Gli esperimenti sono stati effettuati con SHIVA (Slow to High Velocity Apparatus), un apparato sperimentale con la potenza di 300 kW (equivalente alla potenza dissipata da 100 appartamenti medi italiani) che viene immessa in provini di roccia delle dimensioni di un piccolo bicchiere del diametro di 50mm. SHIVA è il più potente simulatore di terremoti al mondo. SHIVA dispone di due motori elettrici tipo brushless in grado di imporre straordinarie accelerazioni pari a numerose volte quella di gravità, spostamenti di decine di metri nel caso di terremoti molto grandi e pressioni come quelle che può esercitare una colonna di roccia dall'altezza di diversi chilometri che sono tipiche di un grande terremoto. Nel caso di esperimenti condotti su rocce intere gli effetti sono impressionanti con fusioni delle stesse in pochi secondi tali da produrre vetri sismici molto simili se non identici a quelli che i geologi trovano in alcune faglie naturali. Gli esperimenti descritti sono stati effettuati con dei portacampioni particolari per impedire l'estrusione del materiale granulare e misurare il coefficiente di attrito. SHIVA, installato nel 2009 nel Laboratorio Alte Pressioni - Alte Temperature di Geofisica e Vulcanologia Sperimentali dell'Istituto Nazionale di Geofisica e Vulcanologia (INGV) di Roma, è stato progettato e costruito in Italia grazie alla collaborazione tra INGV e Università di Padova che ha contribuito al reperimento dei fondi, attraverso due progetti ERC e fornendo sostegno nella parte progettuale e negli studi microstrutturali.

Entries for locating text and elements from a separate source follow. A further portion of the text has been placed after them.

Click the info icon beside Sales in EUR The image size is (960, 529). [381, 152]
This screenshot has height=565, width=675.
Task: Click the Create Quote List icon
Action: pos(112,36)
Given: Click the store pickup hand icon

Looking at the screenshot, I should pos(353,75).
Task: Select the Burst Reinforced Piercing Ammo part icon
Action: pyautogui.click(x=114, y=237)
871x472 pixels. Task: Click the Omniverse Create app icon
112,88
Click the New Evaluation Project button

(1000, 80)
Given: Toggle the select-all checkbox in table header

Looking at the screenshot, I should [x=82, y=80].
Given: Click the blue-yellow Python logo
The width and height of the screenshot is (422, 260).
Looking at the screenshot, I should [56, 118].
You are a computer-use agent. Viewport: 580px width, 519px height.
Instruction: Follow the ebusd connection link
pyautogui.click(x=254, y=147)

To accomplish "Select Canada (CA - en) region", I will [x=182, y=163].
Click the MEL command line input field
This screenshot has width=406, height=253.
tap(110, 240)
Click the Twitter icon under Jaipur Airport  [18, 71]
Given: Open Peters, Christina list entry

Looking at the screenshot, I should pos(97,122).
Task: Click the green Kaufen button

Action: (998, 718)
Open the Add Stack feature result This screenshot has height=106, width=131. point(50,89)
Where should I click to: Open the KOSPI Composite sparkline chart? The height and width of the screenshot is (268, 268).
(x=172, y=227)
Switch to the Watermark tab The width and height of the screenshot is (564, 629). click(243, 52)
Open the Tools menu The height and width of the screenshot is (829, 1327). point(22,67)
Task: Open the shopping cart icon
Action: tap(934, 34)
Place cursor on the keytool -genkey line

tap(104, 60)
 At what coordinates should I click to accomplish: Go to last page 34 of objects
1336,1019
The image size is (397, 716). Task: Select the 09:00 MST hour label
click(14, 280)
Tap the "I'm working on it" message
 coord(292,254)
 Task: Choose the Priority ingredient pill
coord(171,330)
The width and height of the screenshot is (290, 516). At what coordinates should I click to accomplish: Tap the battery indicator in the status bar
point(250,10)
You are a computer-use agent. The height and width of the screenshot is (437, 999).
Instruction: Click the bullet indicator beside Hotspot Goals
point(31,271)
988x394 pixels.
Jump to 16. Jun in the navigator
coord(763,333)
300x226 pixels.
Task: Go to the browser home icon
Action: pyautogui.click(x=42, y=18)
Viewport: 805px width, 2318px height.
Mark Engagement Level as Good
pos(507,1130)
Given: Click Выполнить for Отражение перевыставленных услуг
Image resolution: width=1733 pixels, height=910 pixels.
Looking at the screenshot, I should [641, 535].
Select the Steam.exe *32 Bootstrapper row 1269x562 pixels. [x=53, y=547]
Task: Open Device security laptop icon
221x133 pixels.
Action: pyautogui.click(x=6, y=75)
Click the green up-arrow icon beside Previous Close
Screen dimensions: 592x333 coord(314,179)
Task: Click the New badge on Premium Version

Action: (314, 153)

“Questo potente apparato sperimentale serve, insieme ad altre attività di ricerca - studi di terreno per descrivere l'architettura della faglie naturali, analisi di laboratorio dei prodotti di faglia naturali e sperimentali per capire i processi fisici responsabili dei terremoti e modelli numerici di simulazione di propagazione di rottura durante i terremoti per verificare la validità delle osservazioni sperimentali - per comprendere la meccanica dei terremoti - afferma Giulio Di Toro, responsabile del progetto di ricerca dell’Unione Europea NOFEAR - La ricerca ha svelato i processi fisici che consentono a un terremoto di generare uno tsunami per sollevamento del fondale marino. Abbiamo capito l’importanza di questi sedimenti calcarei nella spiegazione di un avanzamento di una rottura sismica. Il comportamento fisico del materiale studiato può spiegare alcune caratteristiche di zone di subduzione meno studiate. Tuttavia con una mappatura dei sedimenti in prossimità delle zone di subduzione e una caratterizzazione del materiale che viene tagliato dai megathrust in superficie si potrebbe pensare alla costruzione di una mappa di pericolosità soprattutto per individuare zone che possono essere soggette a tsunami earthquakes. Certamente si può costruire una mappa delle caratteristiche fisiche e di risposta dei sedimenti/rocce alla nucleazione e propagazione di un terremoto. Tuttavia bisogna sempre considerare che i sedimenti oceanici sono estremamente diversi da area ad area e frutto di processi che si incrociano con il clima e l’oceanografia”.
“Questa ricerca - conclude Elena Spagnuolo, ricercatrice dell’INGV - tenta di svelare i possibili processi fisici che consentono a un terremoto di generare uno tsunami per sollevamento del fondale marino. In considerazione del fatto che questi sedimenti calcarei sono abbastanza comuni nelle fosse oceaniche e che, in base all'evidenza sperimentale, la loro presenza agevola la propagazione di una rottura sismica fino a rompere il fondale marino, si pensa che questo fenomeno possa essere molto frequente”.